[BEGIN LISTING]

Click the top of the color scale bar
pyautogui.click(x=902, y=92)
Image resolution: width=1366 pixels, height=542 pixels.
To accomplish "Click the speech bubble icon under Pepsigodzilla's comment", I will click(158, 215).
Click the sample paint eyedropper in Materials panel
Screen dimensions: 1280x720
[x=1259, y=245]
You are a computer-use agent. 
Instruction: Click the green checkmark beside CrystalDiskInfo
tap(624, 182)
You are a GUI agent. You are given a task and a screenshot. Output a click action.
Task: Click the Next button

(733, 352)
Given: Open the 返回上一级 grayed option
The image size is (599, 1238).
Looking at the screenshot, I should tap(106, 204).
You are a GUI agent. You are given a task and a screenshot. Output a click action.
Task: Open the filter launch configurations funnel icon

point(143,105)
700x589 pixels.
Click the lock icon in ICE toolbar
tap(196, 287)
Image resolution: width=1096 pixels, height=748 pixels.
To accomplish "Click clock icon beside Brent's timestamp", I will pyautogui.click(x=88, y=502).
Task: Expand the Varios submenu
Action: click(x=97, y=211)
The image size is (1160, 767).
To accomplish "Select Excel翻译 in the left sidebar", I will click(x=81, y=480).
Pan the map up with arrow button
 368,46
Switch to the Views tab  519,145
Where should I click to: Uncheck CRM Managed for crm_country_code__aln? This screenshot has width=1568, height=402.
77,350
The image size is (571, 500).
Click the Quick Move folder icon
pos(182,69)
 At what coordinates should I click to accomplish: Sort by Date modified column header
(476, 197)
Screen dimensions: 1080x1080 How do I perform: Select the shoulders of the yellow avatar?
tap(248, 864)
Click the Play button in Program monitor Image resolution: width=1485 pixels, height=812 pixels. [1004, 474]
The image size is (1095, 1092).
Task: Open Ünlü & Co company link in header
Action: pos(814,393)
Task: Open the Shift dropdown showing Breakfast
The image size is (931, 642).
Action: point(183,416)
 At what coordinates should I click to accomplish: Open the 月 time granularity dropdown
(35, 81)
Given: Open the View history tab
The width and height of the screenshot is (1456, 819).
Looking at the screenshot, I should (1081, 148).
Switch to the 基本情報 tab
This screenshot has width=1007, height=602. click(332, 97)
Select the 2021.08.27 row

[END LISTING]

Switch every "icon" to "symbol" in the records from their start through the line holding "Action: pos(814,393)", inclusive, and give those lines again with everything else unchanged.

Click the top of the color scale bar
pyautogui.click(x=902, y=92)
Image resolution: width=1366 pixels, height=542 pixels.
To accomplish "Click the speech bubble symbol under Pepsigodzilla's comment", I will click(158, 215).
Click the sample paint eyedropper in Materials panel
Screen dimensions: 1280x720
[x=1259, y=245]
You are a computer-use agent. 
Instruction: Click the green checkmark beside CrystalDiskInfo
tap(624, 182)
You are a GUI agent. You are given a task and a screenshot. Output a click action.
Task: Click the Next button

(733, 352)
Given: Open the 返回上一级 grayed option
The image size is (599, 1238).
Looking at the screenshot, I should tap(106, 204).
You are a GUI agent. You are given a task and a screenshot. Output a click action.
Task: Open the filter launch configurations funnel symbol

point(143,105)
700x589 pixels.
Click the lock symbol in ICE toolbar
tap(196, 287)
Image resolution: width=1096 pixels, height=748 pixels.
To accomplish "Click clock symbol beside Brent's timestamp", I will pyautogui.click(x=88, y=502).
Task: Expand the Varios submenu
Action: click(x=97, y=211)
The image size is (1160, 767).
To accomplish "Select Excel翻译 in the left sidebar", I will click(x=81, y=480).
Pan the map up with arrow button
 368,46
Switch to the Views tab  519,145
Where should I click to: Uncheck CRM Managed for crm_country_code__aln? This screenshot has width=1568, height=402.
77,350
The image size is (571, 500).
Click the Quick Move folder symbol
pos(182,69)
 At what coordinates should I click to accomplish: Sort by Date modified column header
(476, 197)
Screen dimensions: 1080x1080 How do I perform: Select the shoulders of the yellow avatar?
tap(248, 864)
Click the Play button in Program monitor Image resolution: width=1485 pixels, height=812 pixels. [1004, 474]
The image size is (1095, 1092).
Task: Open Ünlü & Co company link in header
Action: pos(814,393)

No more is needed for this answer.